[Records for locating described items]
○ ○ ○ ○

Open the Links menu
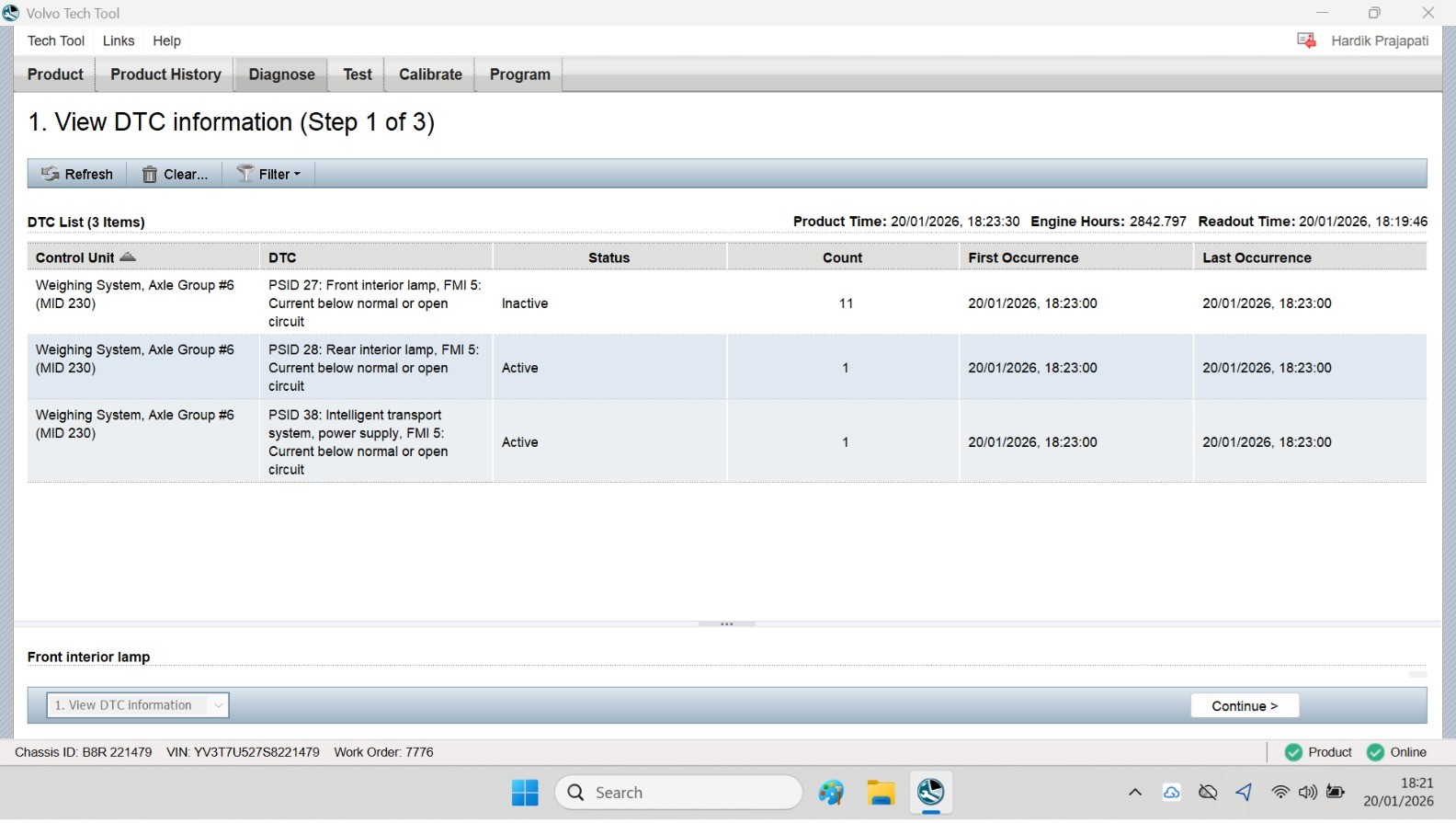[x=119, y=40]
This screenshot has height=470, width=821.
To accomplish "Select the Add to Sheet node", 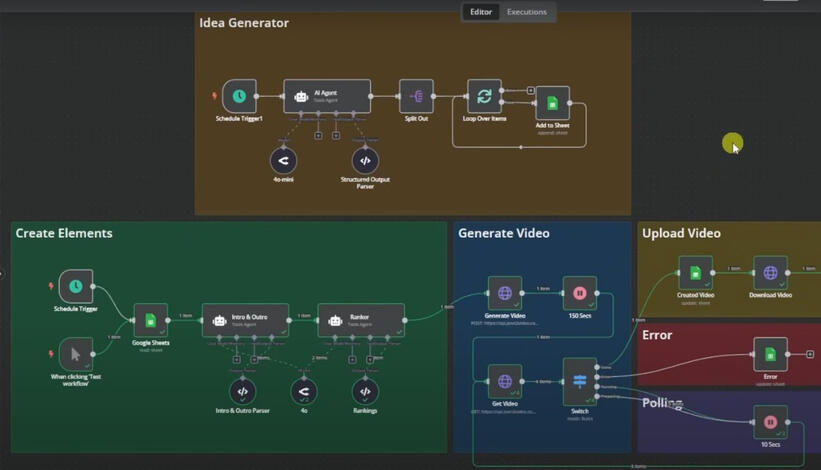I will pos(552,103).
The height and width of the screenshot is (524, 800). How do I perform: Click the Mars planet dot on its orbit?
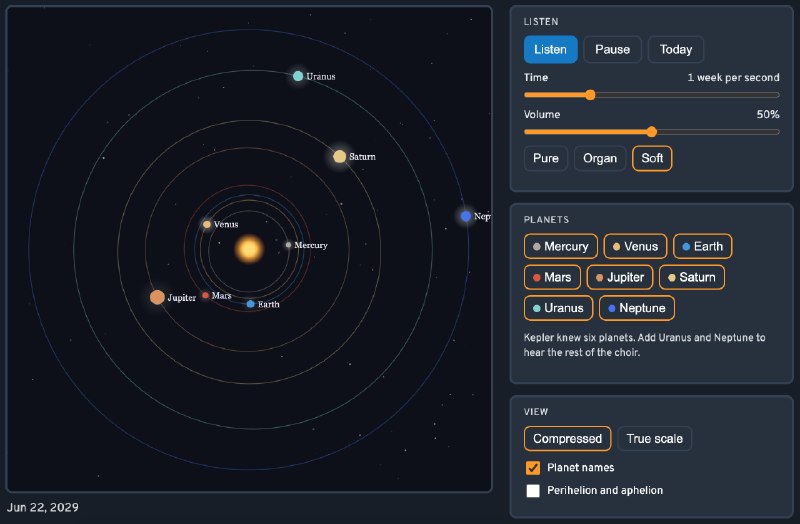click(x=205, y=295)
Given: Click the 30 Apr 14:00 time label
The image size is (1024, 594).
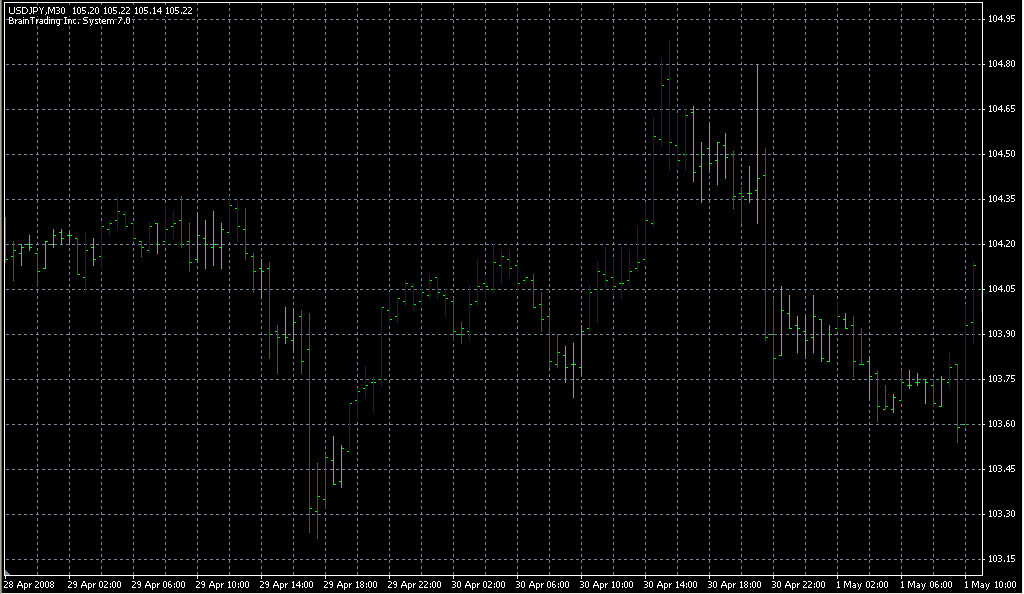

○ ○ ○ ○

Job:
Please extract each line of the records that contains the string "width", matching case exactly.

The output:
This screenshot has height=470, width=821.
The height and width of the screenshot is (524, 800). How do I perform: Click the Mars planet dot on its orbit?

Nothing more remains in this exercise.